How yield-spread premium abets abuse
Eliminating abuse by eliminating rebates
Overage abuses by true lenders
Appropriate legal remedy proposal

Types of mortgage loan providers
For the purpose of this article, loan providers can be placed into three groups: mortgage brokers, correspondent lenders and true lenders.

Mortgage brokers typically perform all loan origination functions except underwriting and funding. Some brokers underwrite and some fund with money provided at the closing table by the wholesale lender (table funding), but such exceptions don't matter. What matters is that all brokers deliver loans at prices set by the wholesale lenders with which the brokers deal. Borrowers pay the wholesale price plus the broker's markup. The yield-spread premium arises in this process.

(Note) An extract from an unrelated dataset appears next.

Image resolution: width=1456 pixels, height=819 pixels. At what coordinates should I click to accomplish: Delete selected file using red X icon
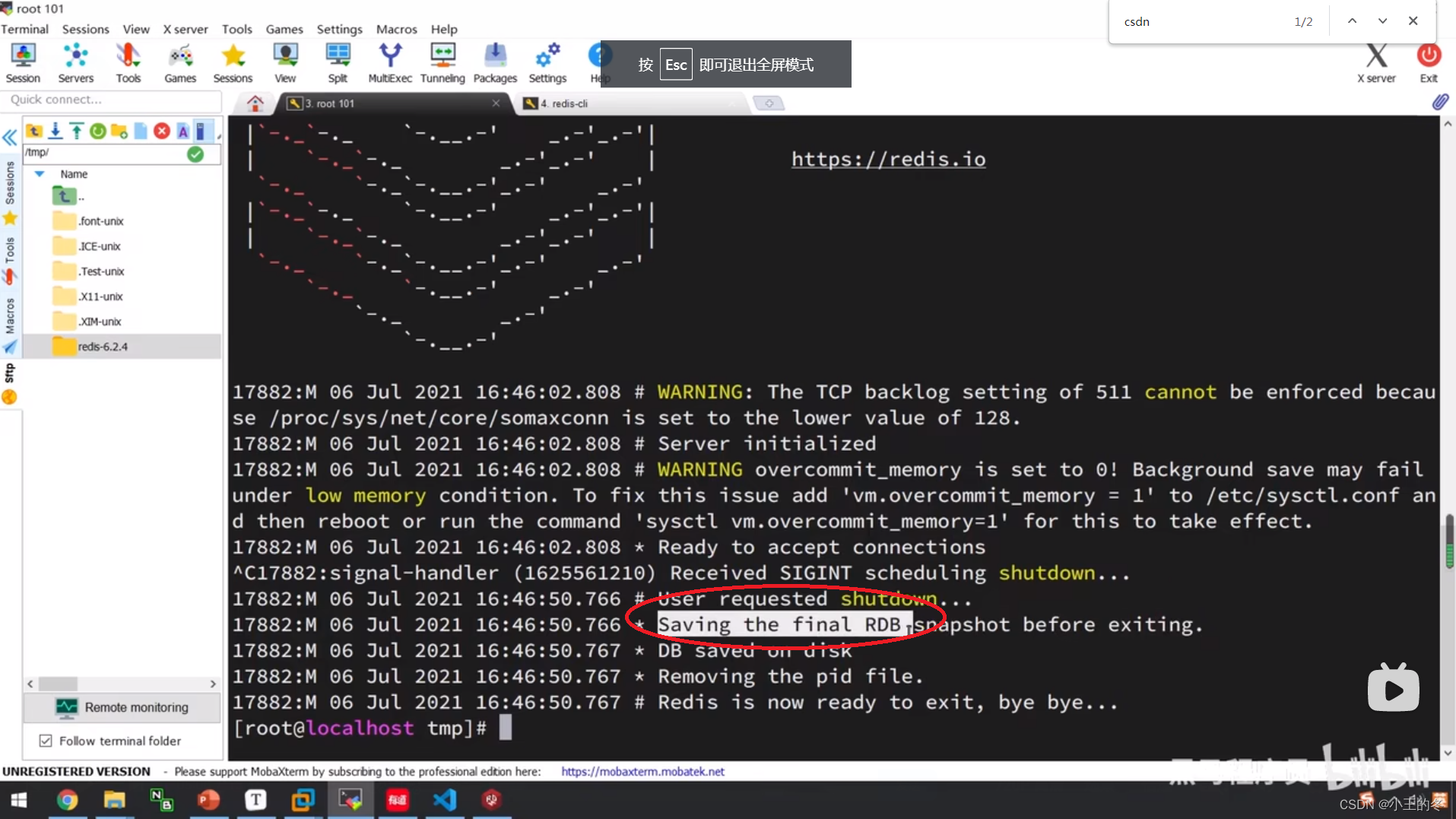[161, 130]
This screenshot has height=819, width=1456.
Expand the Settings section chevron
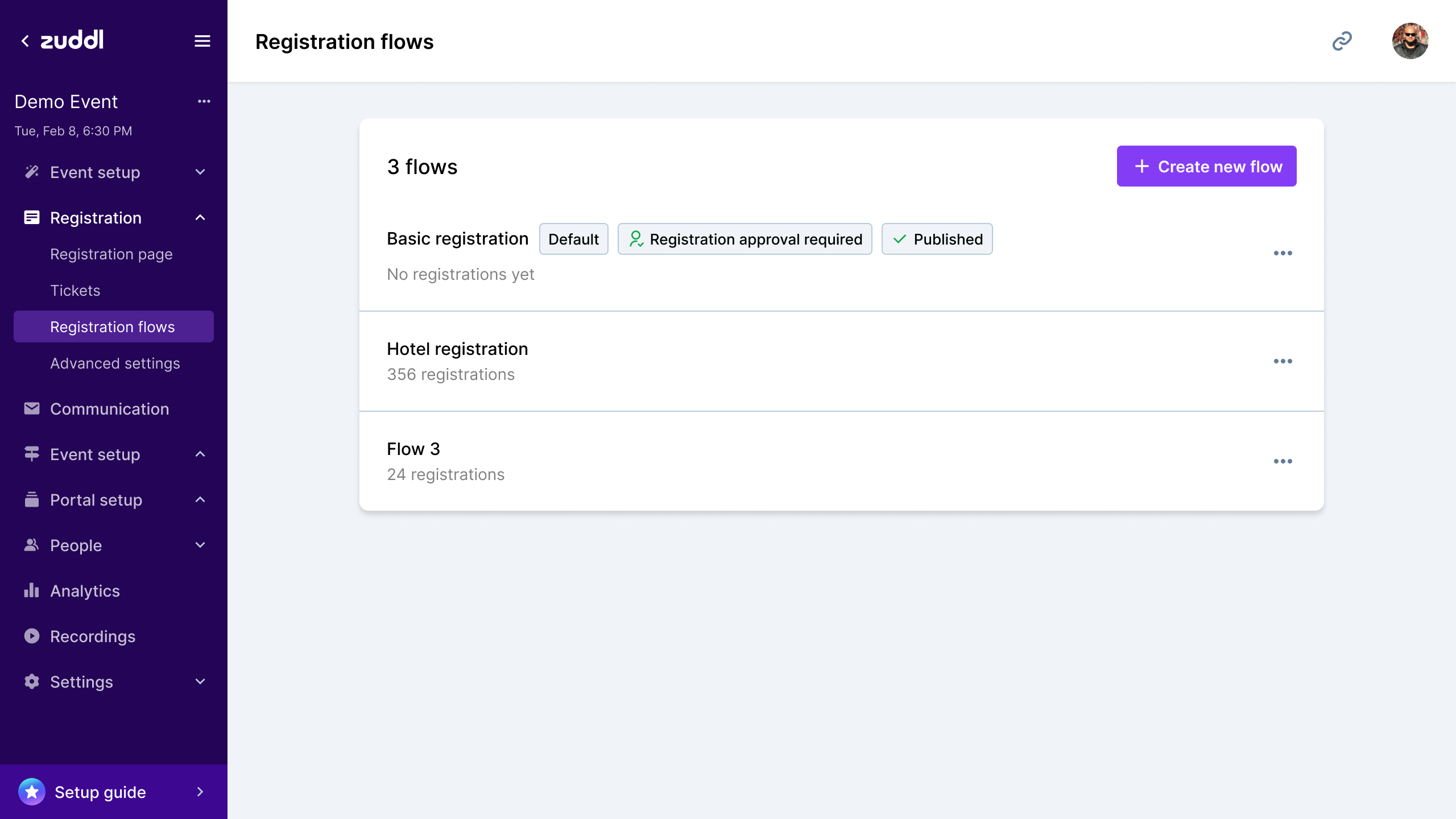pyautogui.click(x=200, y=681)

Correspondent lenders do everything that brokers do but, unlike brokers, they fund loans, with money they usually borrow from banks. This is what makes them lenders rather than brokers. However, correspondent lenders deliver loans at prices set by the wholesale lenders with which they deal, in exactly the same way as brokers. And the yield-spread premium arises in this process in exactly the same way.

It is important to understand that the line distinguishing brokers from correspondent lenders is often quite murky. Some broker firms evolve into correspondent lender firms as they grow, acting as a correspondent on some transactions and as a broker on others. Some quite large correspondent firms may continue to broker loans of a particular type or in a particular state.

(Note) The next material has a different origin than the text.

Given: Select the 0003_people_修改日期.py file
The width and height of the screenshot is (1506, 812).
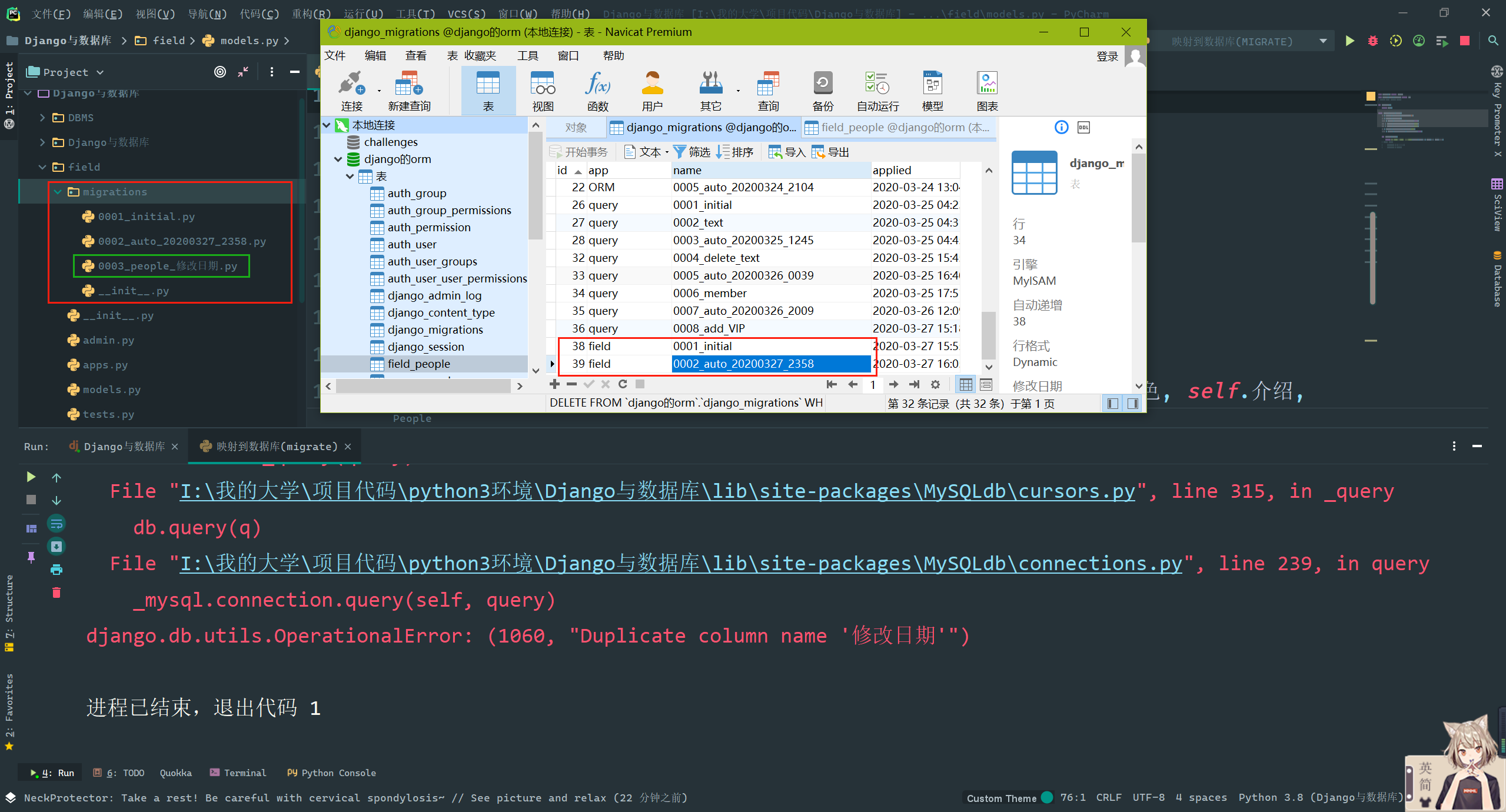Looking at the screenshot, I should [x=167, y=266].
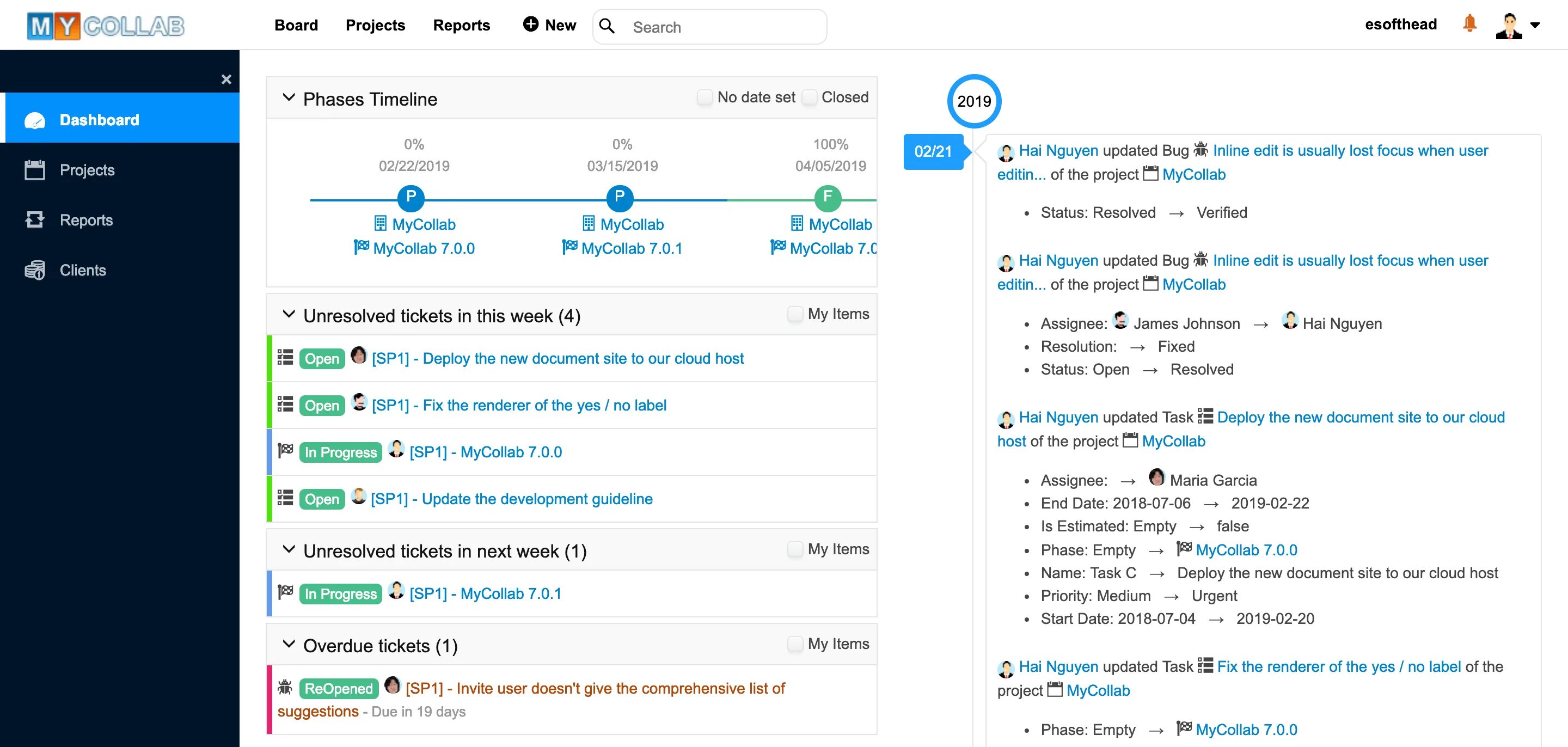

What distinguishes brokers and correspondent lenders from true lenders is that they do not take market risk. Market risk is the risk involved in making loans at one price and selling them later at the market prices prevailing at that time. The market risk is taken by the wholesale lenders with which the brokers and correspondent lenders deal.

True lenders do take market risk. They originate loans to resell in the secondary market or to hold in their portfolios. Because they do not lend against prices set by others, there is no yield-spread premium, and therefore no abuse. However, such lenders may commit overage abuses, which are closely related.